TASK BRIEF: Your answer must contain only the lines from the one containing "The height and" through the end of the entries below, reproduced character for character.

EXTRACTED ENTRIES:
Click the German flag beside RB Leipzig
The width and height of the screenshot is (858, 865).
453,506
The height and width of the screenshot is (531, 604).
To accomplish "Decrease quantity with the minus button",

YOUR RESPONSE:
The height and width of the screenshot is (531, 604).
To accomplish "Decrease quantity with the minus button",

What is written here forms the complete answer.